_Excerpted text:_

There is a fable whereby God gives each person the option to rid himself of his most pressing difficulty. Everyone places his or her problems in the center of a circle. In turn, each then inspects the travails and challenges of the others, and chooses what he or she would prefer. As the fable goes, everyone opts for his own problem. Human nature is to always consider oneself less fortunate than others – until presented with reality.
In a book he wrote not too long ago, Michael J. Fox considers himself to be a “lucky man.” When I watched him on a TV interview as he tried to contain uncontrollable tremors and twitches inflicted by Parkinson’s disease, I was astonished – and awed – to hear him describe himself as “fortunate.” He admits he would not have opted for this disease; yet as long as it is his path, he feels it is a gift because he’s able to help others.
Shall we compare? Fox describes Parkinson’s as “a gift;” I complain when I have to say “no” to a second scoop of ice cream. Maybe rethinking my position is in order.
Since I was a young overweight lad, I cannot remember when I did not complain about having to watch what I eat. While other children gorged themselves on potato chips, soft drinks, and chocolate fudge bars, my mother filled me with non-fat milk, fruit, and grilled chicken.
As a small boy stomping his feet in the midst of a tantrum, I would rail against the wrongness of the universe. “It’s not fair!” I yelled. “Richard and Nancy are going to get ice cream. I want to go too!”

Dataset entries:
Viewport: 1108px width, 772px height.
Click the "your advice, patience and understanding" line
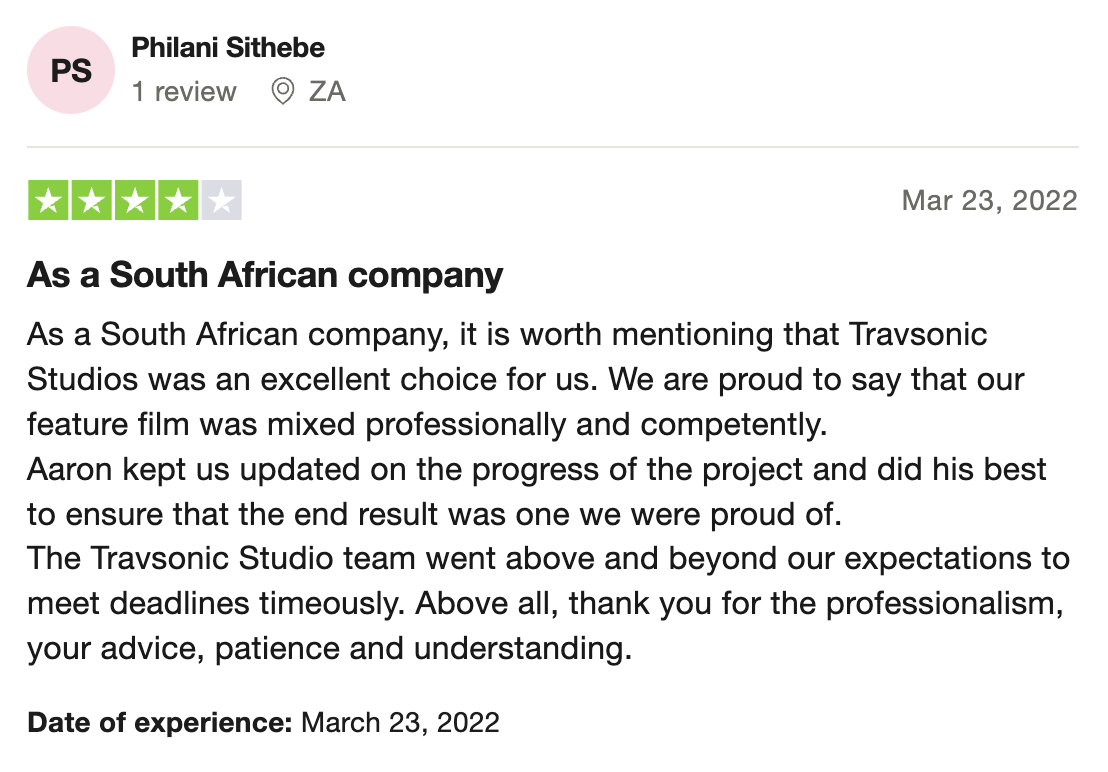click(329, 649)
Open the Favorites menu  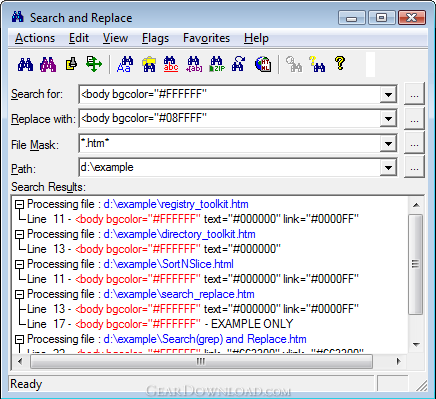click(206, 38)
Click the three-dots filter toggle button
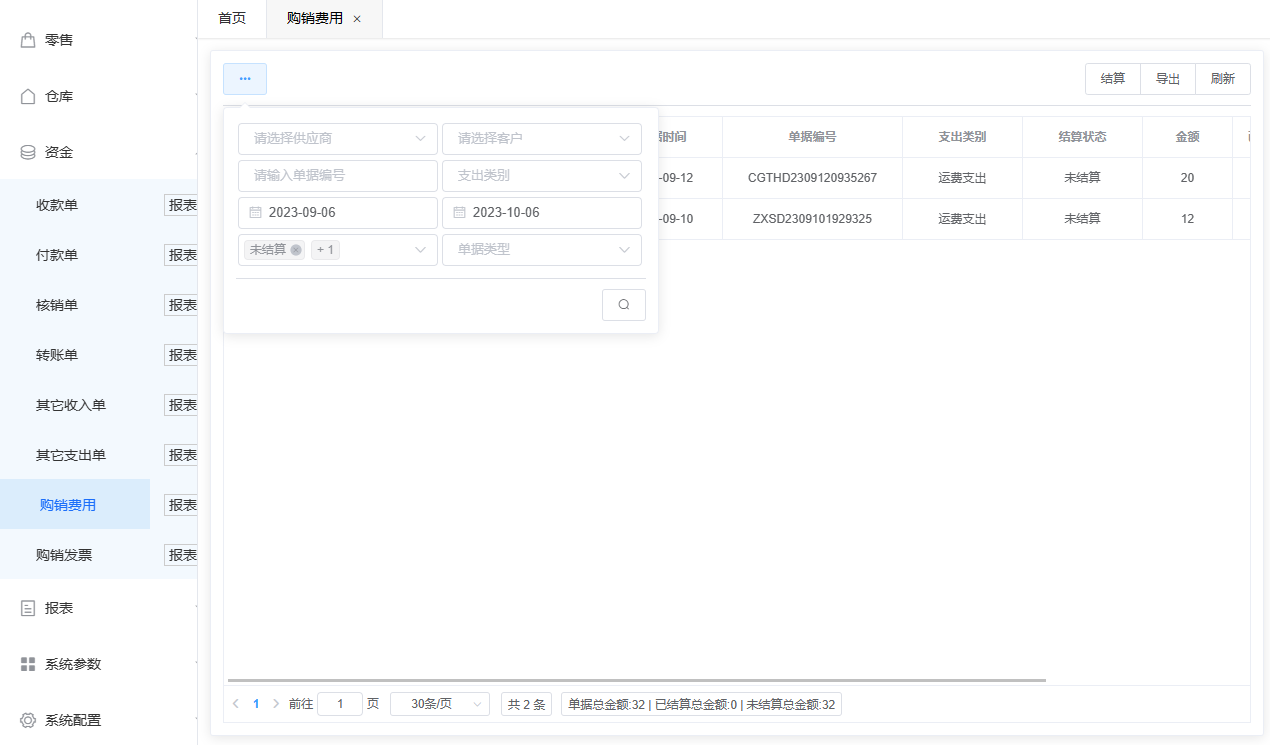This screenshot has width=1270, height=745. click(x=245, y=79)
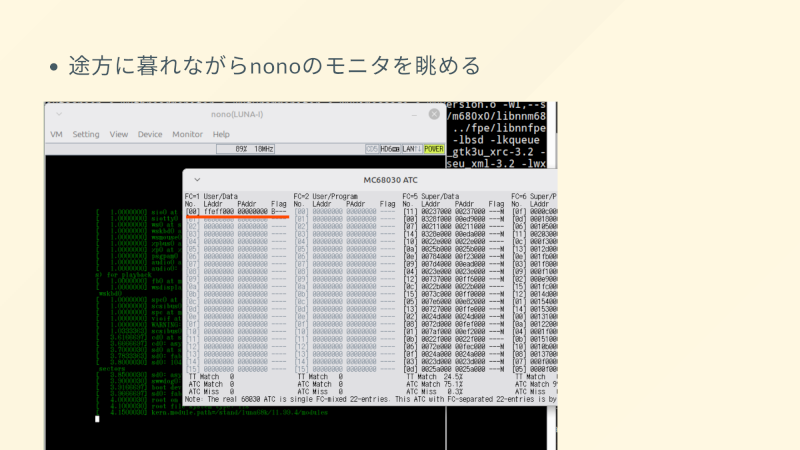
Task: Open the Setting menu
Action: [86, 134]
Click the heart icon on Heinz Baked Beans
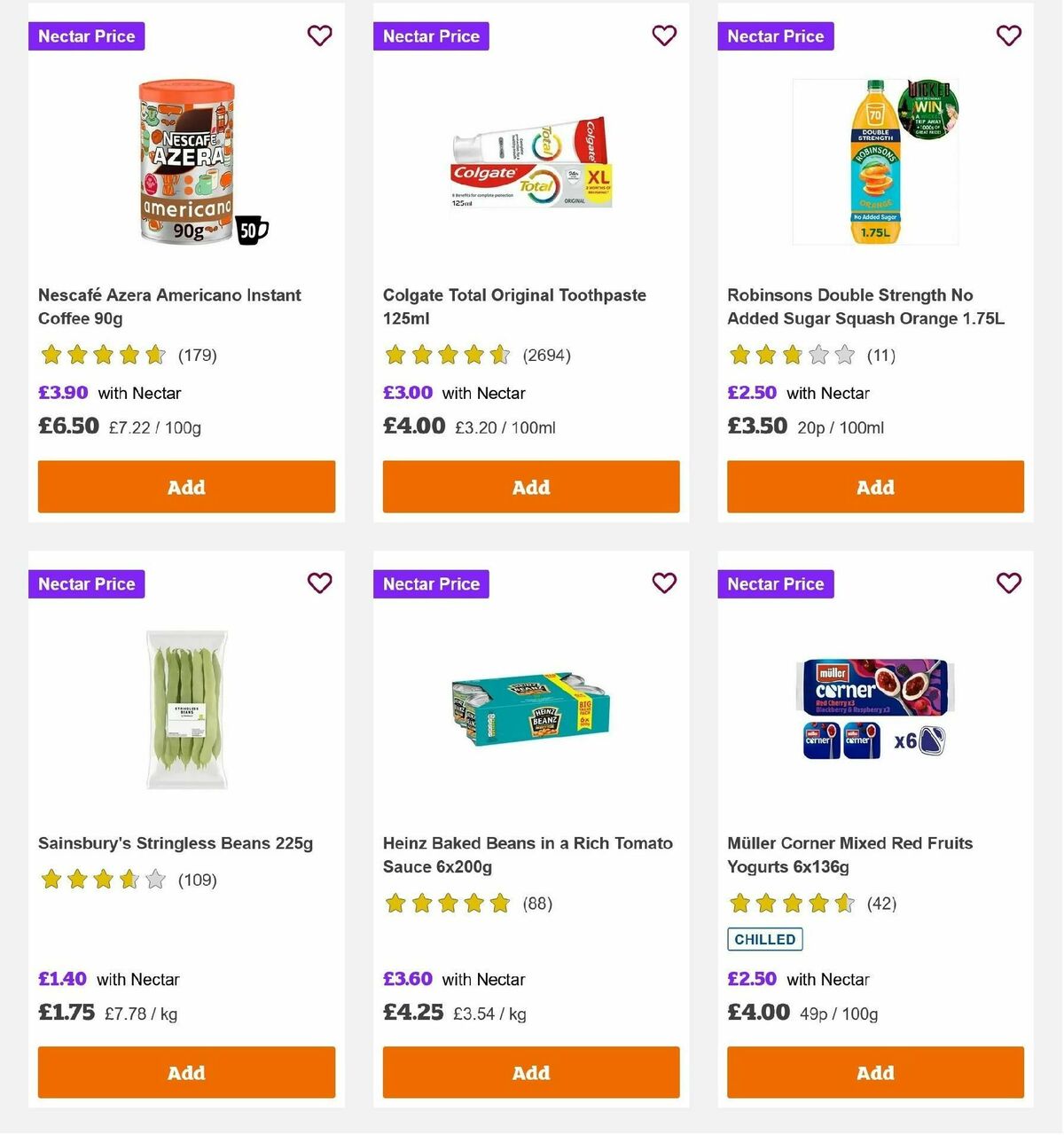The height and width of the screenshot is (1135, 1064). tap(664, 583)
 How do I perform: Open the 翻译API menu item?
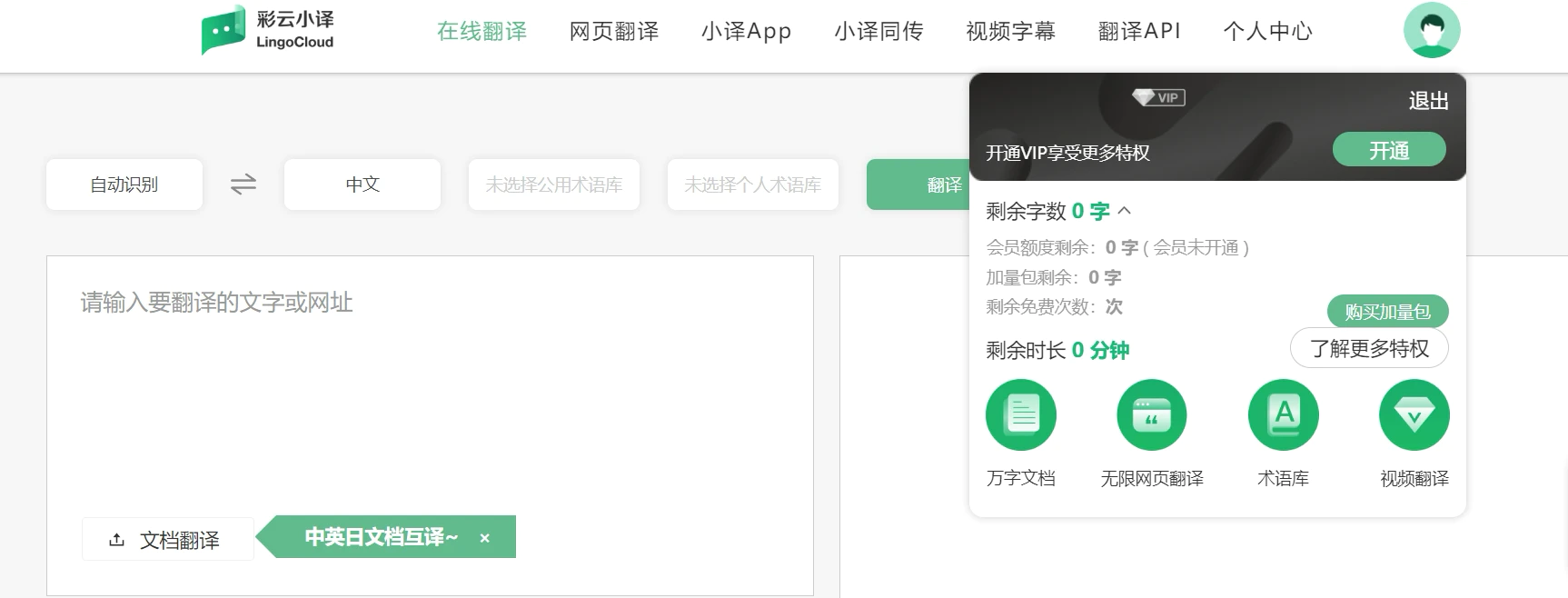[1139, 32]
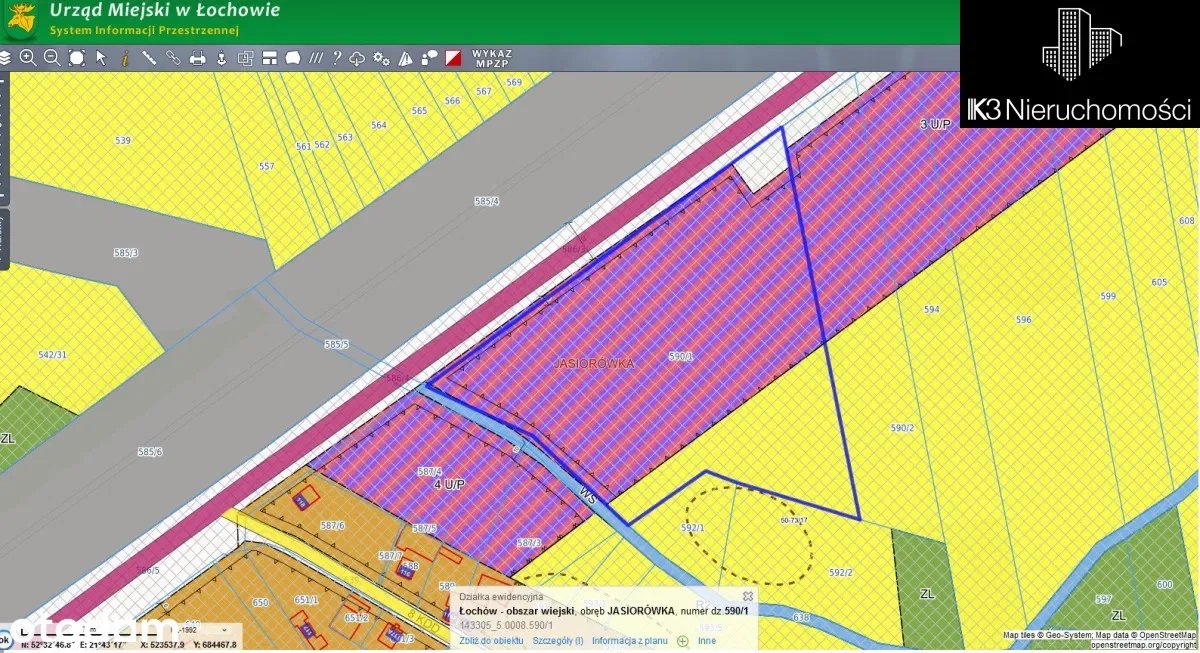Close the parcel info popup
1200x653 pixels.
(x=747, y=596)
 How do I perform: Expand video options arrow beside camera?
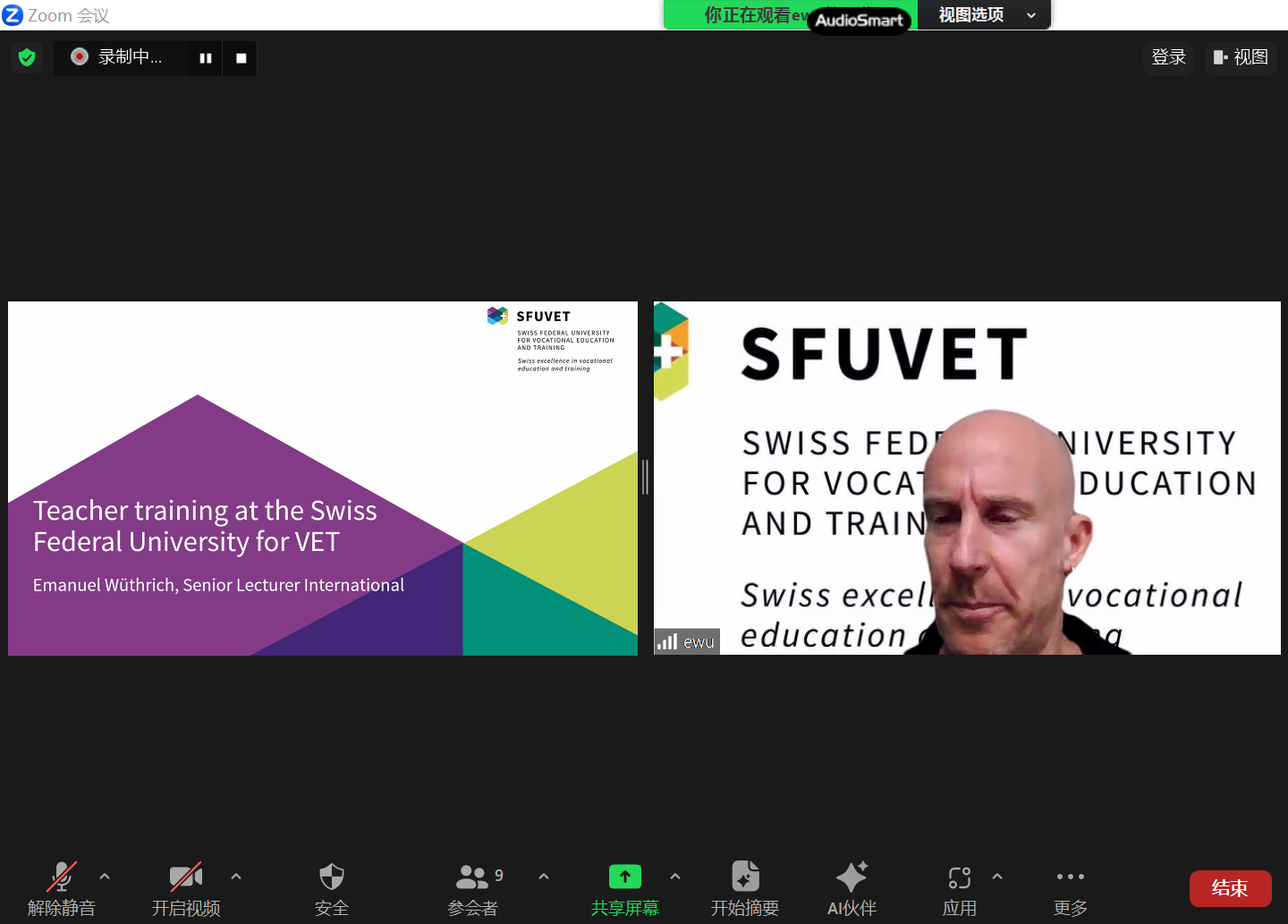coord(236,877)
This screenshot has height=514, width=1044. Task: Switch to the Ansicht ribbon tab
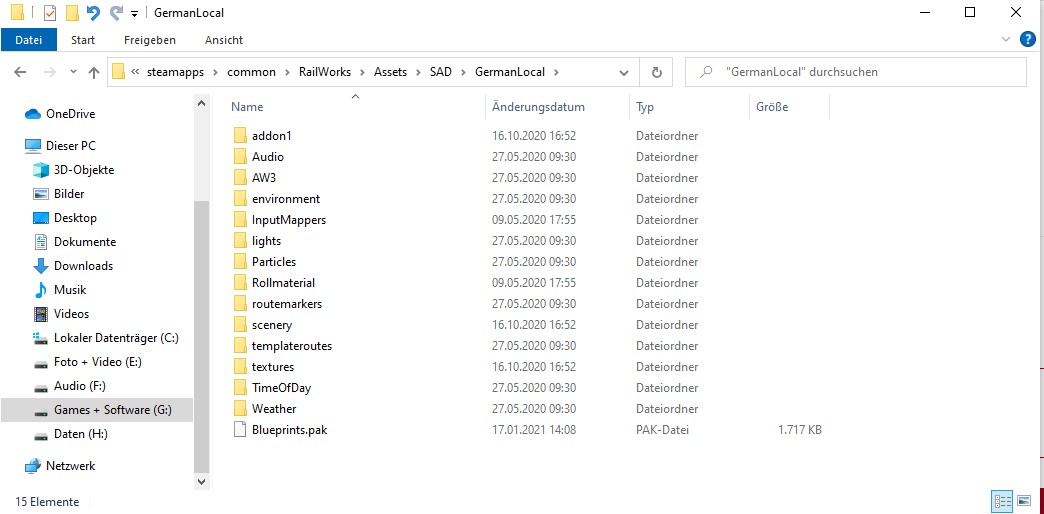coord(223,40)
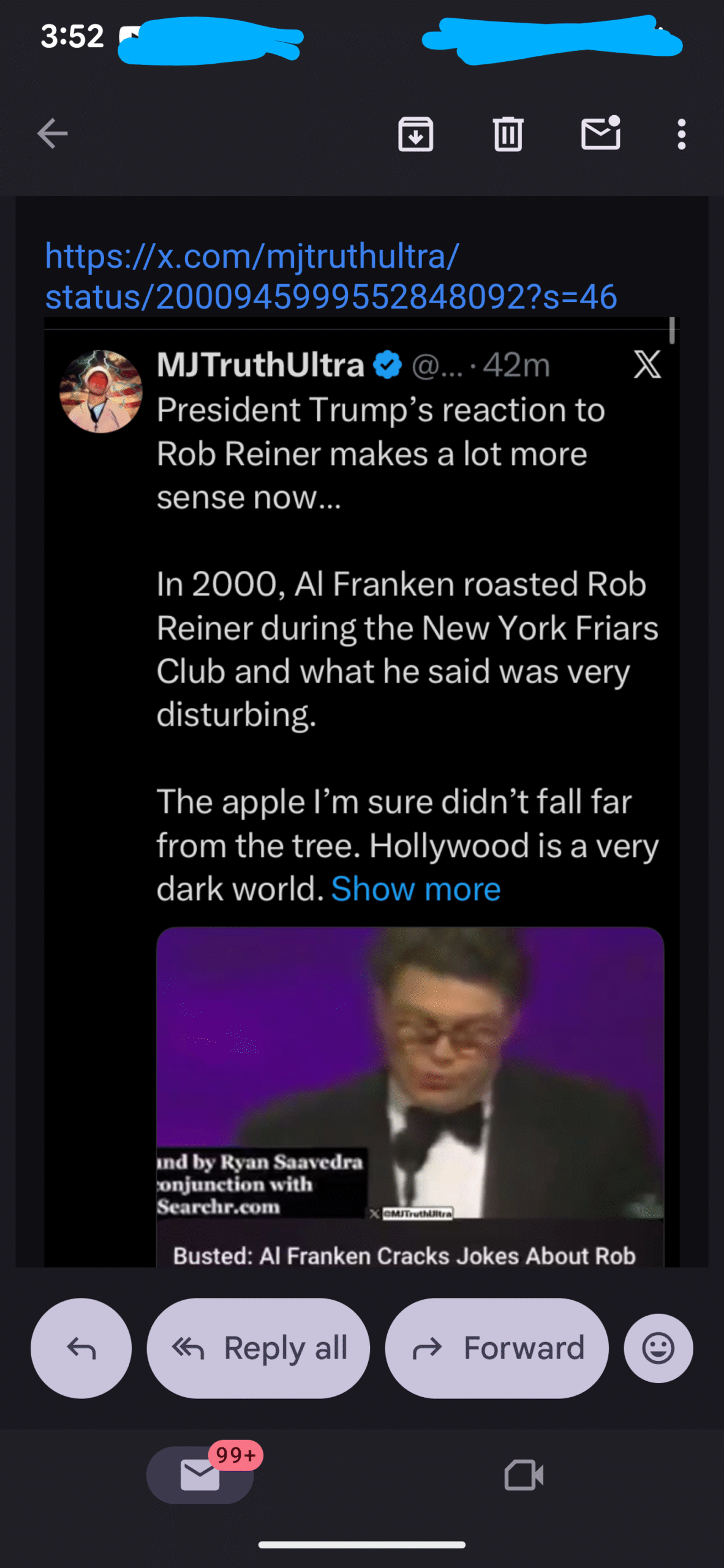Switch to the Meet video tab
The image size is (724, 1568).
(x=524, y=1474)
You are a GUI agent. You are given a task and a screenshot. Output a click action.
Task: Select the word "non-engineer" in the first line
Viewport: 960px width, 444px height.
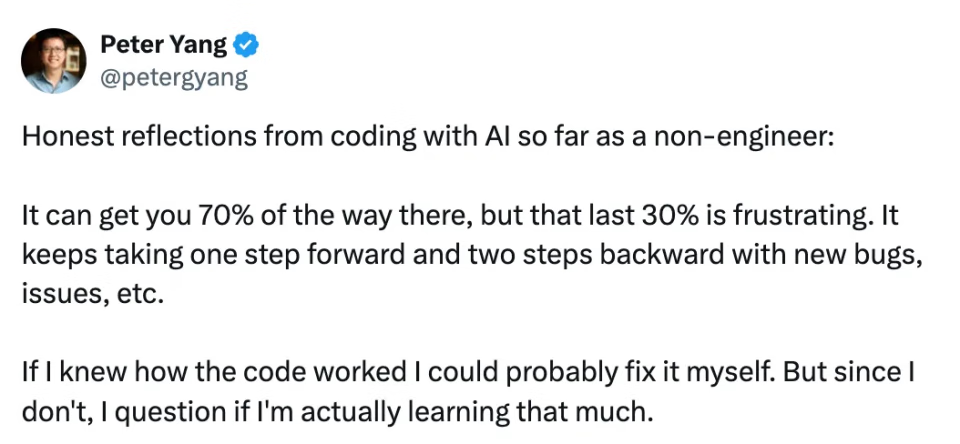pos(740,137)
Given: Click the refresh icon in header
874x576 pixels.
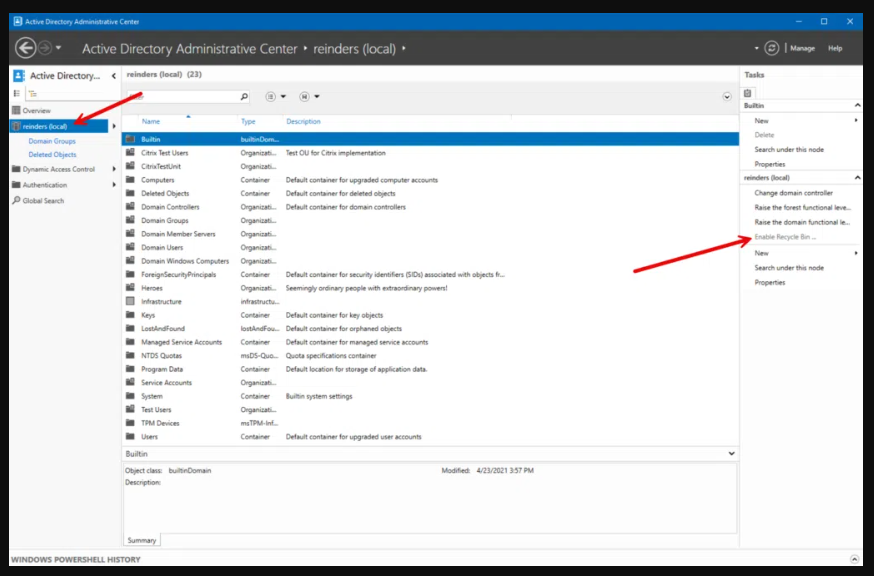Looking at the screenshot, I should click(x=771, y=48).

_Set of tasks:_
1) In the essay on comparing life's difficulties, what did the author's mother give him instead of the snacks other children ate?
2) Carry on the essay on comparing life's difficulties from the point where it stops.

_Answers in order:_
1) Non-fat milk, fruit, and grilled chicken.

2)
In those early years, I could not know the pain my mother felt as she was compelled to hold back her son from the experience of his peers so he could learn much-needed healthier habits. Lovingly, she would reply, “You’re right; it’s not fair. But Richard and Nancy don’t have to watch their weight. You need to eat more carefully than they do.”
I grew resentful over time: wounded by the loneliness felt only by the unattractive, angry over diets that promised but never delivered, insulted and beaten down by boorish comments poking fun of my size. Why did God condemn me?
Michael J. Fox – with Parkinson’s – considers his disease a gift. I have an outburst over having to eat low-fat cheese. I’m thinking I just might need to “get over myself.”
I “suffer” from a disease of abundance. While half the planet’s population goes without, I must cut back. I must count calories in a world one person out of two prays not to go to sleep hungry.
If we were to put my problem in the circle, I think I’d take it back.